--- Exercise goal ---
Print the records below exactly as they appear.

"""

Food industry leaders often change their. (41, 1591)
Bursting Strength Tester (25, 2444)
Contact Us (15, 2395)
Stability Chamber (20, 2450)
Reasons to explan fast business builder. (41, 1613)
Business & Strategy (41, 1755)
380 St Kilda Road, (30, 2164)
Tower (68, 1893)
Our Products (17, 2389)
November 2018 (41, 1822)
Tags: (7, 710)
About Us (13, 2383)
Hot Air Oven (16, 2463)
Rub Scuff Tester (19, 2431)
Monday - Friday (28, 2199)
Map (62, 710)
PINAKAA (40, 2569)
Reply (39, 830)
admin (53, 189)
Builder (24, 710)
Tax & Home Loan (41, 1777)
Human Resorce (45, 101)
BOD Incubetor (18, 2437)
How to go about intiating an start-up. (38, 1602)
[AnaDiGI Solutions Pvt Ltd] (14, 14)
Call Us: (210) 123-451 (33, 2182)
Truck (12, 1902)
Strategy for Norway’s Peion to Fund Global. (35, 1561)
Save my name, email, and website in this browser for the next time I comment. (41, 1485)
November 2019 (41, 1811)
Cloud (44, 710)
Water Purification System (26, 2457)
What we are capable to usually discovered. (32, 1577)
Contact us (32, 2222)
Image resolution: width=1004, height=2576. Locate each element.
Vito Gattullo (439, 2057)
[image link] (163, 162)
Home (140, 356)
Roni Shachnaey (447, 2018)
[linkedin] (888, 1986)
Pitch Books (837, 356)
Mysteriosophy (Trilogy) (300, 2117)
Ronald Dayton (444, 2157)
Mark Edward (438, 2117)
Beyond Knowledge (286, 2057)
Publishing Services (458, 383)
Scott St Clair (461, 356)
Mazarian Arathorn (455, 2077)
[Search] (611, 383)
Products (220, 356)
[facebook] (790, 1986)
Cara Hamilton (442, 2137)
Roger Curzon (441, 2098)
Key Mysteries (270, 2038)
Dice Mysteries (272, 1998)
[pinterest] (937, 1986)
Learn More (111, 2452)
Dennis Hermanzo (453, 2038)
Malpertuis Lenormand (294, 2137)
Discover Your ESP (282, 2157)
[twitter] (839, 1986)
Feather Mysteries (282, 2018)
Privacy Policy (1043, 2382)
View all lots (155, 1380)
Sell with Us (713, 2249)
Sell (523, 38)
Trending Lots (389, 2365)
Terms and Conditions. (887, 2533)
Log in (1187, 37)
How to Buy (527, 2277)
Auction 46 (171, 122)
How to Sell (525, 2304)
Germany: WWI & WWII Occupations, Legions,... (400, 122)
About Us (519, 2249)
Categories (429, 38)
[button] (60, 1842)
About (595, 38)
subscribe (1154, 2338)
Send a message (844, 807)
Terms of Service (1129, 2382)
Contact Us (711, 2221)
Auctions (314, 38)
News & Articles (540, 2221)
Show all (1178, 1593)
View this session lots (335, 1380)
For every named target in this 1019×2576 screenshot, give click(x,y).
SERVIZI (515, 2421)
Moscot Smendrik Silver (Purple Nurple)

"""

--- Output ---
Food industry leaders often change their. (41, 1591)
Bursting Strength Tester (25, 2444)
Contact Us (15, 2395)
Stability Chamber (20, 2450)
Reasons to explan fast business builder. (41, 1613)
Business & Strategy (41, 1755)
380 St Kilda Road, (30, 2164)
Tower (68, 1893)
Our Products (17, 2389)
November 2018 (41, 1822)
Tags: (7, 710)
About Us (13, 2383)
Hot Air Oven (16, 2463)
Rub Scuff Tester (19, 2431)
Monday - Friday (28, 2199)
Map (62, 710)
PINAKAA (40, 2569)
Reply (39, 830)
admin (53, 189)
Builder (24, 710)
Tax & Home Loan (41, 1777)
Human Resorce (45, 101)
BOD Incubetor (18, 2437)
How to go about intiating an start-up. (38, 1602)
[AnaDiGI Solutions Pvt Ltd] (14, 14)
Call Us: (210) 123-451 (33, 2182)
Truck (12, 1902)
Strategy for Norway’s Peion to Fund Global. (35, 1561)
Save my name, email, and website in this browser for the next time I comment. (41, 1485)
November 2019 (41, 1811)
Cloud (44, 710)
Water Purification System (26, 2457)
What we are capable to usually discovered. (32, 1577)
Contact us (32, 2222)
Image resolution: width=1004, height=2576. Locate each element.
Vito Gattullo (439, 2057)
[image link] (163, 162)
Home (140, 356)
Roni Shachnaey (447, 2018)
[linkedin] (888, 1986)
Pitch Books (837, 356)
Mysteriosophy (Trilogy) (300, 2117)
Ronald Dayton (444, 2157)
Mark Edward (438, 2117)
Beyond Knowledge (286, 2057)
Publishing Services (458, 383)
Scott St Clair (461, 356)
Mazarian Arathorn (455, 2077)
[Search] (611, 383)
Products (220, 356)
[facebook] (790, 1986)
Cara Hamilton (442, 2137)
Roger Curzon (441, 2098)
Key Mysteries (270, 2038)
Dice Mysteries (272, 1998)
[pinterest] (937, 1986)
Learn More (111, 2452)
Dennis Hermanzo (453, 2038)
Malpertuis Lenormand (294, 2137)
Discover Your ESP (282, 2157)
[twitter] (839, 1986)
Feather Mysteries (282, 2018)
Privacy Policy (1043, 2382)
View all lots (155, 1380)
Sell with Us (713, 2249)
Sell (523, 38)
Trending Lots (389, 2365)
Terms and Conditions. (887, 2533)
Log in (1187, 37)
How to Buy (527, 2277)
Auction 46 (171, 122)
How to Sell (525, 2304)
Germany: WWI & WWII Occupations, Legions,... (400, 122)
About Us (519, 2249)
Categories (429, 38)
[button] (60, 1842)
About (595, 38)
subscribe (1154, 2338)
Send a message (844, 807)
Terms of Service (1129, 2382)
Contact Us (711, 2221)
Auctions (314, 38)
News & Articles (540, 2221)
Show all (1178, 1593)
View this session lots (335, 1380)
For every named target in this 1019×2576 screenshot, give click(x,y).
SERVIZI (515, 2421)
Moscot Smendrik Silver (Purple Nurple)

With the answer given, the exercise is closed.